Summer Slowdown: 6 Levers to Get Paid Faster in August

Every August, the same crisis repeats itself. Clients go on holiday, accounting departments run on skeleton staff, decision-makers are unreachable, and invoices sit in approval queues for weeks. The result? A summer payment slowdown that can genuinely threaten your business's survival. According to the BPI France & Banque de France SME Survey (July 2026, n=3,847), 28% of affected SMEs even experience cascading late payments — meaning they can no longer pay their own suppliers on time.
The good news: summer payment delays are predictable, which means they are manageable. In this guide, we break down 6 concrete levers to collect faster in August, backed by 2026 data, with practical steps you can implement today.
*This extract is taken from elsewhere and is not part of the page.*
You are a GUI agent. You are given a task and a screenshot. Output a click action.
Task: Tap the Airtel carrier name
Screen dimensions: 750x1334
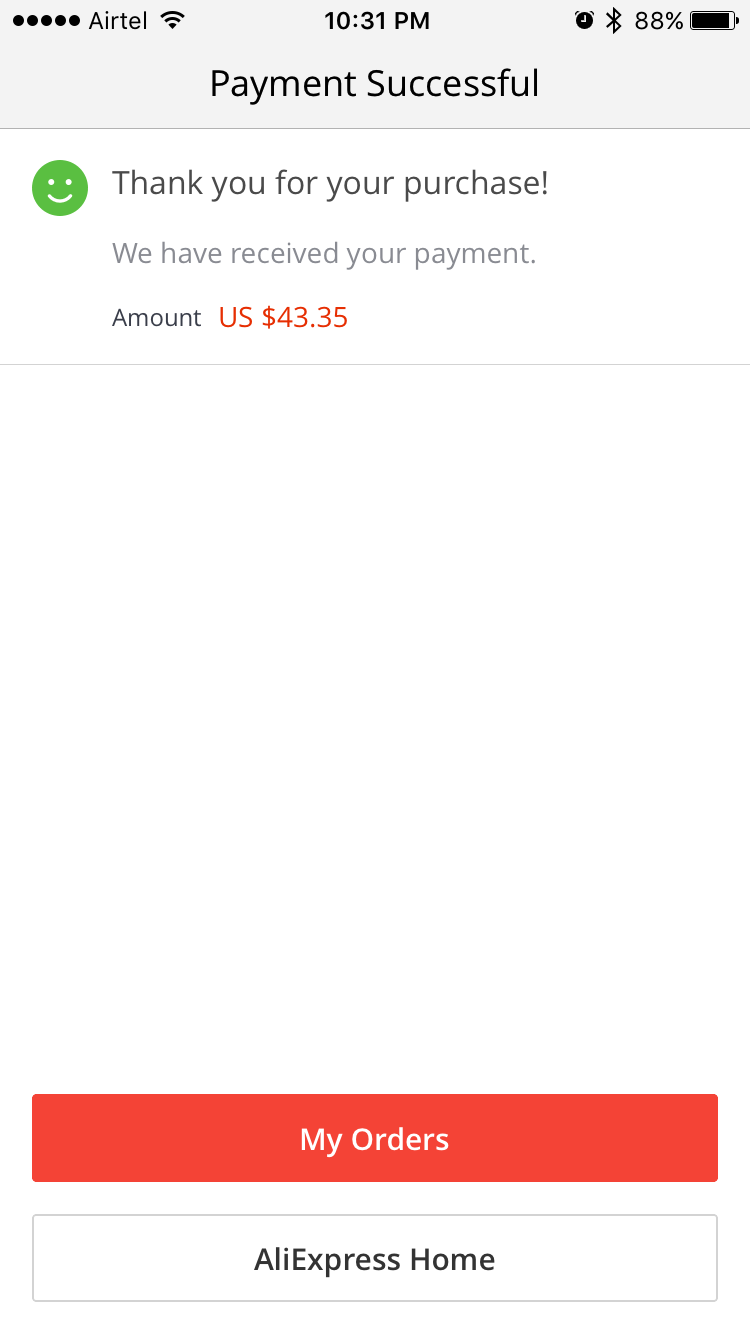point(118,21)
Why Summer Payment Delays Are Getting Worse in 2026
Understanding the root causes of summer cash flow pressure is the first step to fighting it. Three structural forces are converging in 2026 to make August harder than ever for SMB treasuries.
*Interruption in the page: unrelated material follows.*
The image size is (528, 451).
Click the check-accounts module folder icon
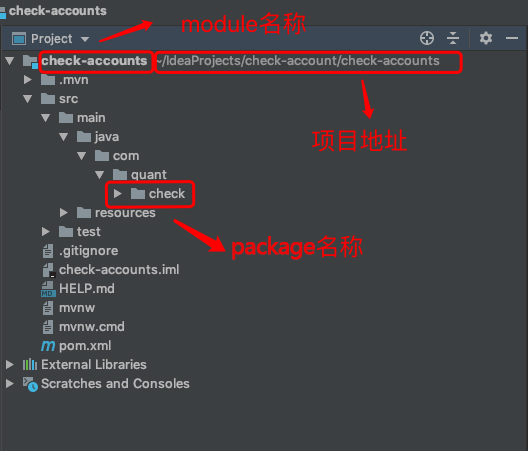coord(30,61)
Skeleton Crews and Absent Decision-Makers
According to the Galère Management Report on Summer Operations (2026), 67% of French companies reduce their accounting and collections staff by 30–50% in July–August. Worse, decision-maker vacation absences average 15–22 days, extending internal approval chains by 4–8 additional days. Your invoice arrives, but no one with authority to approve it is at their desk.
Regulatory Pressure Cascading Down the Supply Chain
Large corporates are under increasing scrutiny from the DGFiP (Direction Générale des Finances Publiques). Late payment penalties for companies with revenue above €10M have increased 42% year-over-year in fiscal audits, with average penalties of €8,500–€15,000 per delayed invoice cluster. The perverse effect? Large buyers tighten their own payment timelines to 37–42 days, but the administrative backlog still falls on SMB suppliers who must find alternative ways to collect.
Sector-Specific Exposure
Not all businesses suffer equally. Retail and construction are the hardest hit, with summer payment delays reaching 58–68 days and 52–62 days respectively. Services and consulting firms face a medium risk at 42–50 days, while tech and software businesses — often protected by subscription revenue — see delays of 38–45 days.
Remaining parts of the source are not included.